Uma nova rodovia de quatro faixas, cortando dezenas de milhares de hectares de floresta amazônica protegida, está sendo construída nos arredores de Belém (PA) para facilitar o tráfego durante a 30ª Conferência das Nações Unidas sobre Mudança do Clima (COP30), marcada para novembro. A obra, promovida pelo governo do Pará e apelidada de Avenida Liberdade, é classificada como “sustentável” pelas autoridades, mas enfrenta duras críticas de ambientalistas e comunidades locais.
O objetivo da construção é atender os mais de 50 mil visitantes previstos, incluindo líderes mundiais, para o evento climático. No entanto, a intervenção vem ao custo de severos impactos ambientais: o traçado da estrada atravessa áreas de floresta densa, agora transformadas em clareiras extensas, com pilhas de toras de madeira e o solo sendo aterrados para pavimentação, foi o que revelou a matéria de Ione Wells da BBC.
Moradores como Cláudio Verequete, que vivia da coleta de açaí na região, denunciam a perda de renda e a falta de compensação. “Tudo foi destruído”, lamenta. Segundo ele, a comunidade próxima à rodovia sequer terá acesso à nova via, isolada por muros laterais que privilegiam apenas o trânsito de veículos pesados.
Impacto ambiental contestado
Embora o governo afirme que a estrada seguirá o traçado de áreas já antropizadas — como um linhão de energia — e que corredores de fauna, ciclovias e iluminação solar estão sendo incluídos para reduzir os danos, especialistas alertam que a fragmentação da floresta afetará a biodiversidade local.
A professora Silvia Sardinha, veterinária especializada em vida silvestre, afirma que a obra já compromete a reabilitação de animais na região. “Perdemos áreas naturais essenciais para a soltura dos animais e para sua reprodução”, alerta.

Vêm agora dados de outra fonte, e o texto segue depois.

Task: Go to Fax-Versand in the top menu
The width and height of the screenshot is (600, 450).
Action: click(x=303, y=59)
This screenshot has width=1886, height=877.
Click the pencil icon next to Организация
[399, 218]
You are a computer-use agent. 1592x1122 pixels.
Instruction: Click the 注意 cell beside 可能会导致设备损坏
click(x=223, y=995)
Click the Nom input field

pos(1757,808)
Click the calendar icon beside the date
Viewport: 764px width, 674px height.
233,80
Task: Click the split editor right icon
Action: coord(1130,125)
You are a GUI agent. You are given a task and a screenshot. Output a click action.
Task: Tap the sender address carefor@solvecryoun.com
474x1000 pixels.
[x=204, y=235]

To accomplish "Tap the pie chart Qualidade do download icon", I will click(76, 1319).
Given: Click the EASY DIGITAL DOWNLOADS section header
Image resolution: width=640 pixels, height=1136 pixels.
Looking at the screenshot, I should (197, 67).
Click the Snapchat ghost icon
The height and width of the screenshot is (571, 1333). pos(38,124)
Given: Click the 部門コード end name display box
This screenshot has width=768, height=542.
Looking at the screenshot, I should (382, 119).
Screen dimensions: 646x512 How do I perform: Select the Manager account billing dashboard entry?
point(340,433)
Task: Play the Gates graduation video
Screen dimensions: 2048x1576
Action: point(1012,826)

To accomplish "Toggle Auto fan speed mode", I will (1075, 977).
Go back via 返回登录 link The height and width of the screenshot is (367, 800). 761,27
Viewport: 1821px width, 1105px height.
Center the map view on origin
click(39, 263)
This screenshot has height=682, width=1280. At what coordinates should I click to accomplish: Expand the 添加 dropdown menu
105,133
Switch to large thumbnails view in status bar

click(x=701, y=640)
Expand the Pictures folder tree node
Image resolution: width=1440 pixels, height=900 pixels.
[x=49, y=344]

O projeto, idealizado em 2012, havia sido repetidamente engavetado por preocupações ambientais. Retomado para a COP30, soma-se a outros 30 projetos de infraestrutura financiados majoritariamente pelo governo federal, com investimentos que ultrapassam R$ 4,7 bilhões.
Duplicação da Rua da Marinha também gera polêmica
Além da Avenida Liberdade, o jornalista Vinicius Sassine da Folha de São Paulo, revelou outra obra polêmica avança em Belém: a duplicação e prolongamento da Rua da Marinha, também em área de vegetação amazônica. A obra rasga uma área verde contígua ao Parque Gunnar Vingren, envolvendo a supressão de árvores de 64 espécies — incluindo espécies ameaçadas de extinção, como o angelim-pedra e a ucuuba.
O licenciamento ambiental foi concedido pela Secretaria de Meio Ambiente e Sustentabilidade (Semas) do Pará em agosto de 2024, em meio a críticas do Ministério Público e da antiga gestão municipal, que havia negado a licença. Documentos mostram que a avaliação de impactos ambientais foi concluída em tempo recorde, e técnicos apontaram a ausência de levantamento detalhado da fauna local, onde poderiam ocorrer 133 espécies de mamíferos.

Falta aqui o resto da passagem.